Text for analysis »
Paul JJ Payack, President of the Global Language Monitor suggested that “over the last few years the PQI has proved to start where the polls and pundits leave off. This appears to be because the PQI provides a view of the underlying trends – and rapid movement -- that the polls can't possibly provide. The PQI is not dependent upon who is at home, GLM is not forced to ask 'double-blind' questions; since the PQI requires no questions at all.”
The Global Language Monitor's Political-Sensitivity Quotient Index is a proprietary algorithm that measures 'the buzz' in the major print and electronic media, as well as on the Internet." The data is anaylzed for change since the beginning of 2006, then quarterly, monthly and finally weekly. The basic premise is to analyze short-term variations (e.g., Mark Foley) in the context of the longer-term terms (e.g., bin-Laden).
The following data snapshot was analyzed on Sunday November 5 and updated on Monday November 6th, the day befor the Mid-term Election.
PQI Rank on Nov 6 -- Buzzword
2 Global Warming
4 Bird Flu
5 Iran nuclear weapon
6 Impeach Bush
7 Conservative Politics
8 Kerry "stuck in Iraq"
9 Increased Tax Revenue
10 Mark Foley Scandal
11 Saddam Hussein guilty
12 Raise Taxes
13 illegal Immigration
14 Progressive Politics
15 Climate Change Disaster
16 Liberal Politics
17 Religious right
18 Cut Taxes
19 Rumsfield Resign
20 Culture of Corruption
21 Osama bin-Laden
22 Domestic Spying
23 Republican Majority
24 Quagmire Iraq War
25 Extreme Right Political
26 Hillary Clinton credibility
27 Bush Lame Duck
28 Filibuster Senate
29 Iraq War Insurgency
30 "New Orleans" Recovery
31 Religious Left
32 China World Stage
33 Losing War Iraq
34 War for Oil
35 George Bush Credibility
36 Nuclear Option Senate
37 Out of the Political Mainstream
38 Supreme Court Nomination
39 Democratic Majority
40 Fema New Orleans
41 "Nuclear weapon" North Korea
42 NSA Eavesdrop
43 Likeability Bush
44 Winning War Iraq
45 Gasoline Crisis
Fastest Risers Since Oct 22nd
1 Saddam Hussein guilty
2 Iran nuclear weapon
Editors: For complete details, call 1.925.367.7557.
A Note About the Predictive Quantities Indicator (PQI)

Your instructions »
Answer these questions using the Global Language Monitor text:
1. Who is named as President of the Global Language Monitor?
2. What PQI rank did "Mark Foley Scandal" hold on Nov 6?
3. Which buzzword heads the list of fastest risers since Oct 22nd?

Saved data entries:
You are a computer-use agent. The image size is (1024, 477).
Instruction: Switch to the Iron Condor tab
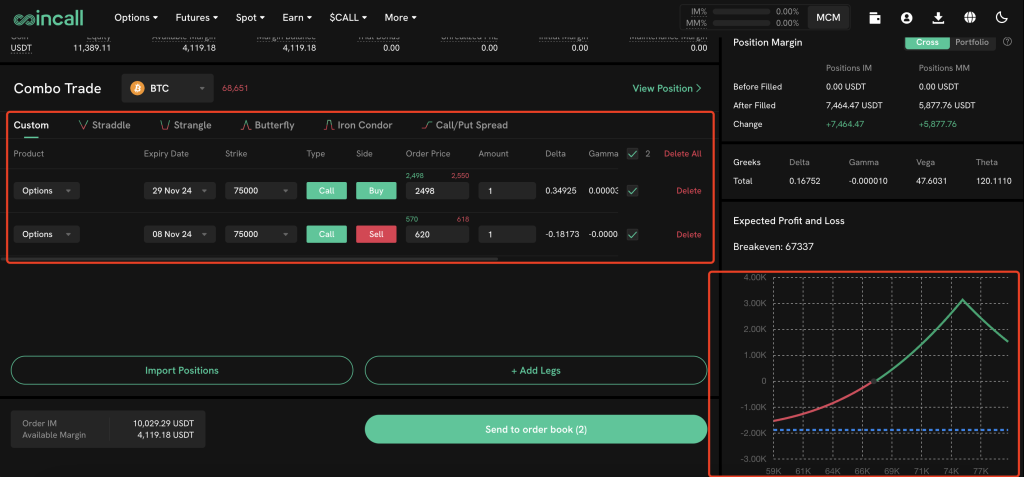(357, 125)
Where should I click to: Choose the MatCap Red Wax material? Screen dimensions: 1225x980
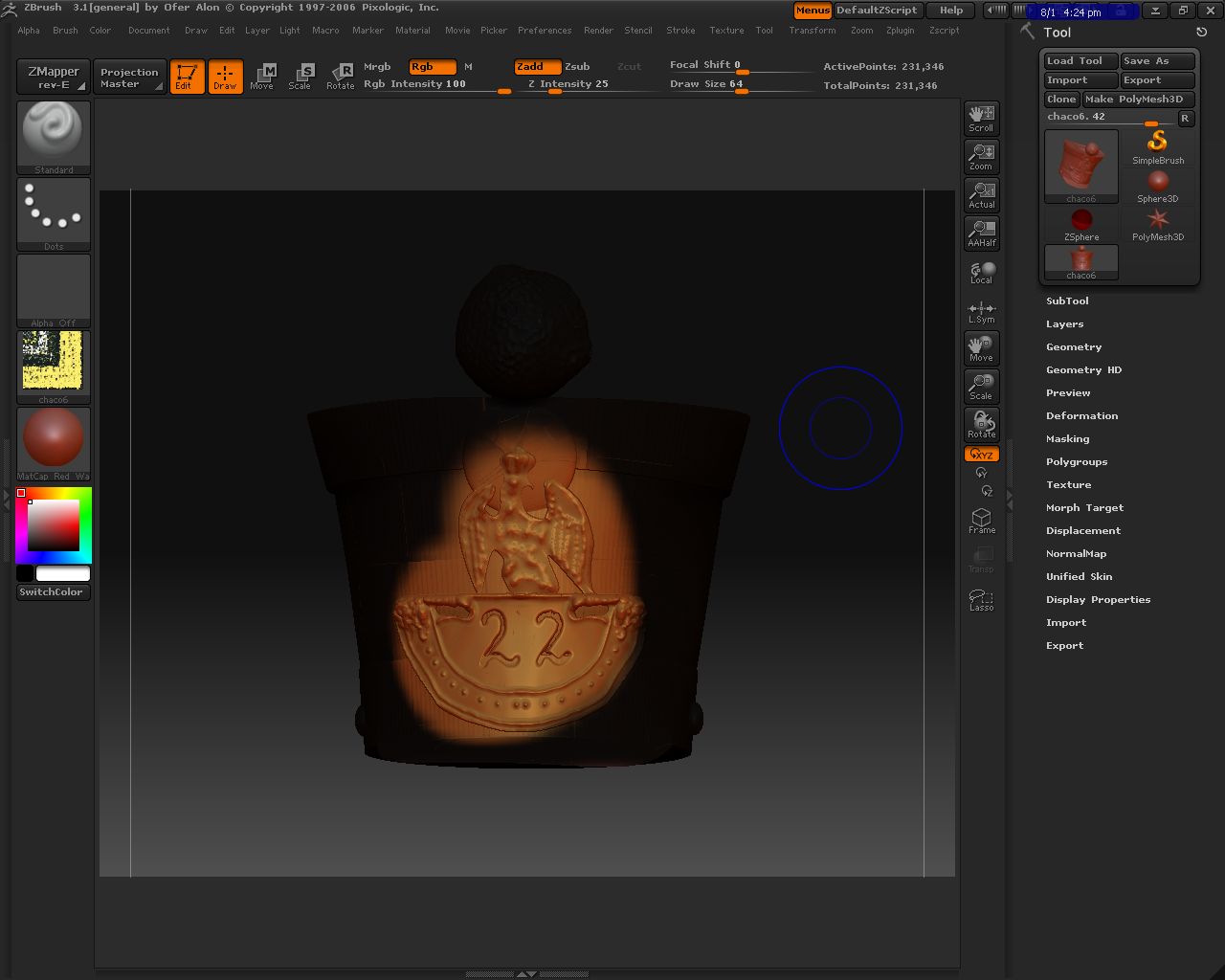tap(53, 440)
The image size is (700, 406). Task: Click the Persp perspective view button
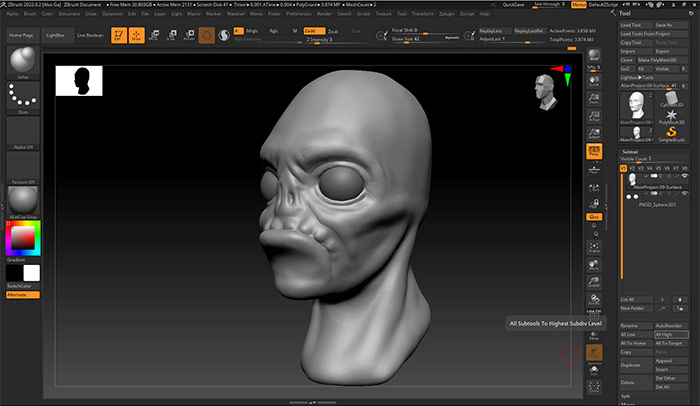[594, 151]
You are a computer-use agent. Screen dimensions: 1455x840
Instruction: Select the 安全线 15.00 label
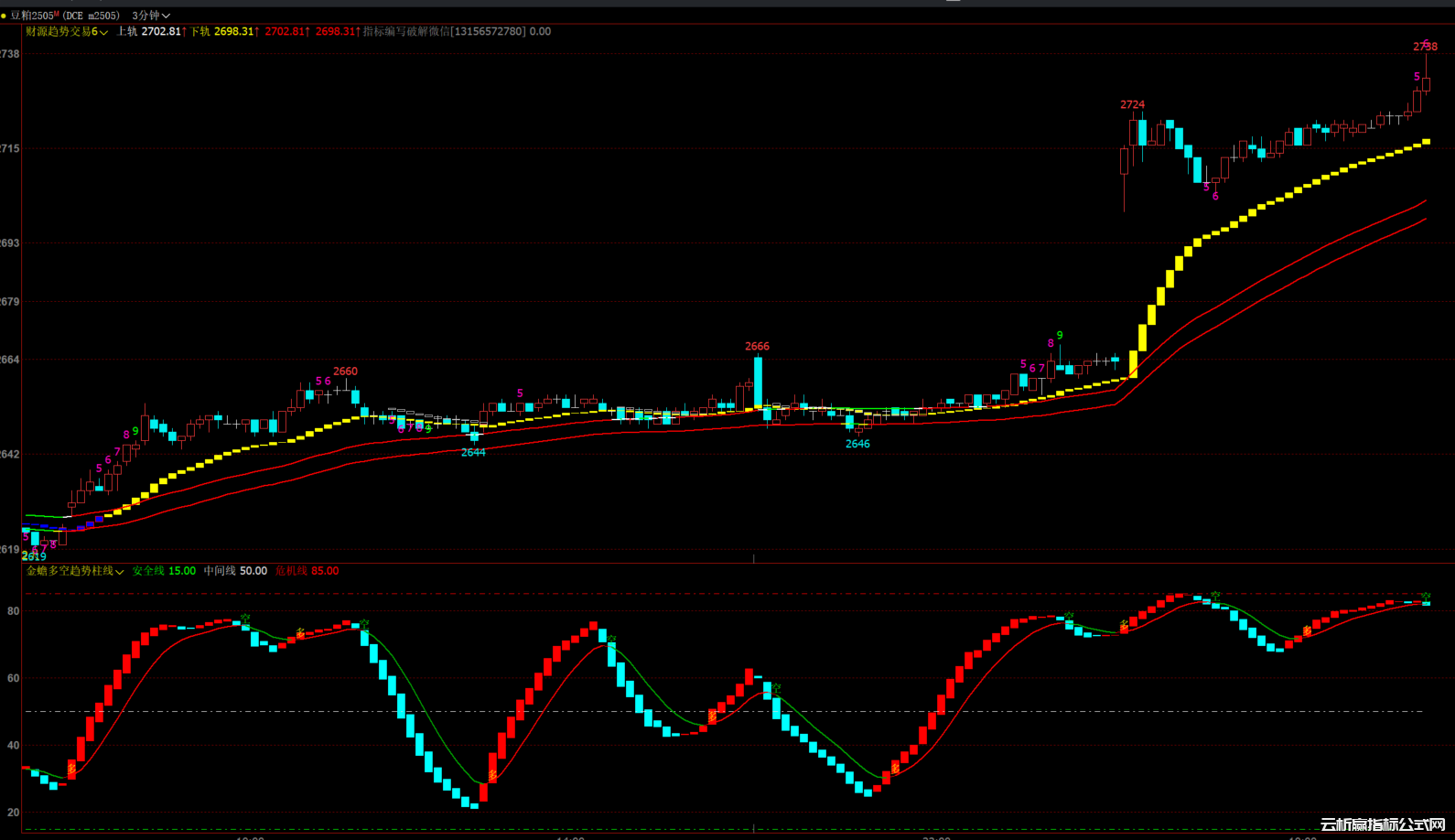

Reply »
1. Paul JJ Payack
2. 10
3. Saddam Hussein guilty